_TRECHO DO DOCUMENTO_
= = = =
O TCLE deve ser entendido não como um “simples evento” no qual o profissional apresenta um documento a ser firmado pelo paciente depois de um – muito comum – “doutor, o senhor é quem entende…” e, quando muito, uma leitura rápida. Essa prática deve ser desencorajada, e os responsáveis por essa tarefa somos nós mesmos. Mas como fazer? O primeiro movimento é a compreensão de que o TCLE não é um “simples evento”, mas um processo de efetiva comunicação entre o paciente/familiar e o profissional que permitirá que este cuide daquele durante um procedimento que, na maioria das vezes, lhe é pouco usual. 

Assimilado que o TCLE é uma oportunidade única de comunicação – e, em algumas ocasiões, esse “única” não é metafórico antes da anestesia –, o anestesiologista deve se empenhar em fornecer as “informações e esclarecimentos acerca das técnicas de anestesia, vantagens e desvantagens e riscos associados”, como citado no já referido Anexo I. Nesse sentido, deve-se considerar a busca da autorização ativa do paciente, e não apenas a concordância passiva do tipo “o senhor é quem sabe”. A autorização ativa é que vai determinar a validação moral do TCLE, muito importante para a relação médico-paciente e para o fortalecimento do próprio documento que, uma vez firmado, terá também validação legal.

Tratando-se do TCLE e de sua validação moral, há que se considerarem alguns aspectos. O primeiro deles a ser observado é a capacidade de o paciente/familiar entender o que lhe foi explicado. O Anexo I corrobora esse aspecto ao solicitar uma linguagem “clara e acessível”. Deste modo, o anestesiologista deve ter a sensibilidade de perceber o grau de entendimento do paciente que ele vai assistir e esforçar-se para que ele tenha a melhor compreensão possível do documento. Outro aspecto indispensável é a inequívoca voluntariedade da decisão. Não deve haver dúvidas a respeito do que está sendo proposto, e a qualquer sinal de insegurança por parte do paciente, o anestesiologista deverá ser ainda mais claro e, caso o paciente ainda permaneça inseguro, o adiamento do procedimento deve ser sopesado junto com o time perioperatório. Por esse motivo, para uma real assimilação dos possíveis riscos e das reais vantagens, o TCLE deve ser, preferencialmente, apresentado no momento da consulta pré-anestésica realizada previamente à internação, no ambulatório. Uma vez apresentados os elementos de informação sobre o procedimento anestésico-cirúrgico, o anestesiologista deve assegurar-se da compreensão do que foi explicado e recomendado.
= = = =
_DADOS DE ORIGEM_
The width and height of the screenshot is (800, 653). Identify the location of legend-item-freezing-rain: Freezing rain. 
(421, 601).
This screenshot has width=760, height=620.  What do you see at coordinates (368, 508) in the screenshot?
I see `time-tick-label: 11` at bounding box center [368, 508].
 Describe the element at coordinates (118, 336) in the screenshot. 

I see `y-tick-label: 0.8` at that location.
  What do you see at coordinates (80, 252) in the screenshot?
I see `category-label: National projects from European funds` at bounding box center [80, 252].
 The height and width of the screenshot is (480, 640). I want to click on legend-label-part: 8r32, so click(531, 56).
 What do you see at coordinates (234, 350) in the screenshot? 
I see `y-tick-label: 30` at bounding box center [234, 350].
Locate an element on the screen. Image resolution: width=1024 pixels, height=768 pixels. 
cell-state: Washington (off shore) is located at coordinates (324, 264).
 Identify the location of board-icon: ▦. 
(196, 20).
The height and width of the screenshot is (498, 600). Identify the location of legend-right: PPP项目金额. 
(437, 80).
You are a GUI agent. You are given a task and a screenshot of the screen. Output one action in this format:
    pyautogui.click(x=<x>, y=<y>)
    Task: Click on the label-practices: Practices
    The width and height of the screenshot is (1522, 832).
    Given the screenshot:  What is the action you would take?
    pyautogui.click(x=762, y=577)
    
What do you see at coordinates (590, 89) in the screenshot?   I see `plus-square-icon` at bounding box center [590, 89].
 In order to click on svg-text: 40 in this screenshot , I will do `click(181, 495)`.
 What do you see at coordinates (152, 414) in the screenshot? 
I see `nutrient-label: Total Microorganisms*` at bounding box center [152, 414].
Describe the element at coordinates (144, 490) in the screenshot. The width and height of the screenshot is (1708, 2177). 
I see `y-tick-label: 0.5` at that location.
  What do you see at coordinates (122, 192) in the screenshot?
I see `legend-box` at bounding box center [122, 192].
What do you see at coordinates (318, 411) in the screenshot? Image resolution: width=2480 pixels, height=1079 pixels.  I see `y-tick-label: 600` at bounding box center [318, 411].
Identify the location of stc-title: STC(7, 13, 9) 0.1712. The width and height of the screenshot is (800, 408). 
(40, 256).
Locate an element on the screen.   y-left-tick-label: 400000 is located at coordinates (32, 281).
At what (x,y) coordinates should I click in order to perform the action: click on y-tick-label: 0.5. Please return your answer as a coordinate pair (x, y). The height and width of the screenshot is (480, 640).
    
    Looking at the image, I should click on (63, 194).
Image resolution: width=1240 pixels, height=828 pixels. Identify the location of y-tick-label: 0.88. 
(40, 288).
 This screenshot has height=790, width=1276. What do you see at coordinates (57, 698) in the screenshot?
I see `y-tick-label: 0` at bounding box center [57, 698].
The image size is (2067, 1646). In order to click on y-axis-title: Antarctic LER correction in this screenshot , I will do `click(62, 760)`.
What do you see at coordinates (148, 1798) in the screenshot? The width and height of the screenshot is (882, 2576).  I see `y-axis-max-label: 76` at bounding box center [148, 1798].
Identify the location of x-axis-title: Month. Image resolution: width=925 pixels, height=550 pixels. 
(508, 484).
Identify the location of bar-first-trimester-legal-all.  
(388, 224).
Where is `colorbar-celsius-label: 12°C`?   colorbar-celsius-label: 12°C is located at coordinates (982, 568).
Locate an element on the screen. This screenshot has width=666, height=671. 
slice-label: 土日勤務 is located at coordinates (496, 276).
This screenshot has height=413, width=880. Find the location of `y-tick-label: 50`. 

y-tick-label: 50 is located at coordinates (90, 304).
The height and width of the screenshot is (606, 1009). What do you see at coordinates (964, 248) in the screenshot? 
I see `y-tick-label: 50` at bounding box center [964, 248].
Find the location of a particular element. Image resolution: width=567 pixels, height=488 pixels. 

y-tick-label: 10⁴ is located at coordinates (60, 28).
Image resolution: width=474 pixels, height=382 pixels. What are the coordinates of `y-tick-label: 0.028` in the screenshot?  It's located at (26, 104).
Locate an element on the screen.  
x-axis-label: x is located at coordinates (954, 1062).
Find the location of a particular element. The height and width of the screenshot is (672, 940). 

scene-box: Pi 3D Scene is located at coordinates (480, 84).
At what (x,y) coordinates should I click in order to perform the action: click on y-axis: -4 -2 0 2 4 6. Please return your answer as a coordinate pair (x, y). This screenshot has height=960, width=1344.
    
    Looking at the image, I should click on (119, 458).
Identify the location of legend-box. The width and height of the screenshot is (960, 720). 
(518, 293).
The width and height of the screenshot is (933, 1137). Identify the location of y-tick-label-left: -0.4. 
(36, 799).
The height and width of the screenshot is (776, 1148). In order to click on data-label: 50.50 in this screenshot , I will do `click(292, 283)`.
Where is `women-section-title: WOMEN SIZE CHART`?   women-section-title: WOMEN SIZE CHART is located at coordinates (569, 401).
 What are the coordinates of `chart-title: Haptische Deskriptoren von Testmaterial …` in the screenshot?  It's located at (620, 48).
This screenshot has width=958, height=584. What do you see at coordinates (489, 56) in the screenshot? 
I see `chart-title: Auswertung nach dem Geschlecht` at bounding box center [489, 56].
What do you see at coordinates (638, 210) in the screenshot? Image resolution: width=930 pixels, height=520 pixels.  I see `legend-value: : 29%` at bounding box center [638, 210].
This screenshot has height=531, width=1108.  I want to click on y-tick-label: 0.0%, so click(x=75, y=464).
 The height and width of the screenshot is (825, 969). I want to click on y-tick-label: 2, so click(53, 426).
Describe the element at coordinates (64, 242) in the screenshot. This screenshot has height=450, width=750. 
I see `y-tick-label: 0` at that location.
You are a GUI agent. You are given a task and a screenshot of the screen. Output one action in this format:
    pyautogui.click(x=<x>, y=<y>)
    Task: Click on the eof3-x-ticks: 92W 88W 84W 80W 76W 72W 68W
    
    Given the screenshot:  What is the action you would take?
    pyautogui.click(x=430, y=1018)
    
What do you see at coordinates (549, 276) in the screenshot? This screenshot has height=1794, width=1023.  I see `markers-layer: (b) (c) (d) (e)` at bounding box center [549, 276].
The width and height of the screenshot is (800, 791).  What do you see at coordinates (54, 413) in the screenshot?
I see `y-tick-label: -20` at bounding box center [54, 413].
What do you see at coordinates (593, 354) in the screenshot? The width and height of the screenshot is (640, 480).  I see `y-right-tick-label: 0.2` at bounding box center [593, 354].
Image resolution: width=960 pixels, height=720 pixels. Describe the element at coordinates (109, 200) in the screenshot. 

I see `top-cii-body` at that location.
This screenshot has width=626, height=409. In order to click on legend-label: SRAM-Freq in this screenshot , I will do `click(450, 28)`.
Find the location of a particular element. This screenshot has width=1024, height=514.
= = = =
_SEU OBJETIVO_
Reescreva tudo desde "O TCLE deve ser entendido" até "é pouco usual." no texto sobre o TCLE, trocando "profissional" por "médico".

_RESPOSTA DA TAREFA_
O TCLE deve ser entendido não como um “simples evento” no qual o médico apresenta um documento a ser firmado pelo paciente depois de um – muito comum – “doutor, o senhor é quem entende…” e, quando muito, uma leitura rápida. Essa prática deve ser desencorajada, e os responsáveis por essa tarefa somos nós mesmos. Mas como fazer? O primeiro movimento é a compreensão de que o TCLE não é um “simples evento”, mas um processo de efetiva comunicação entre o paciente/familiar e o médico que permitirá que este cuide daquele durante um procedimento que, na maioria das vezes, lhe é pouco usual.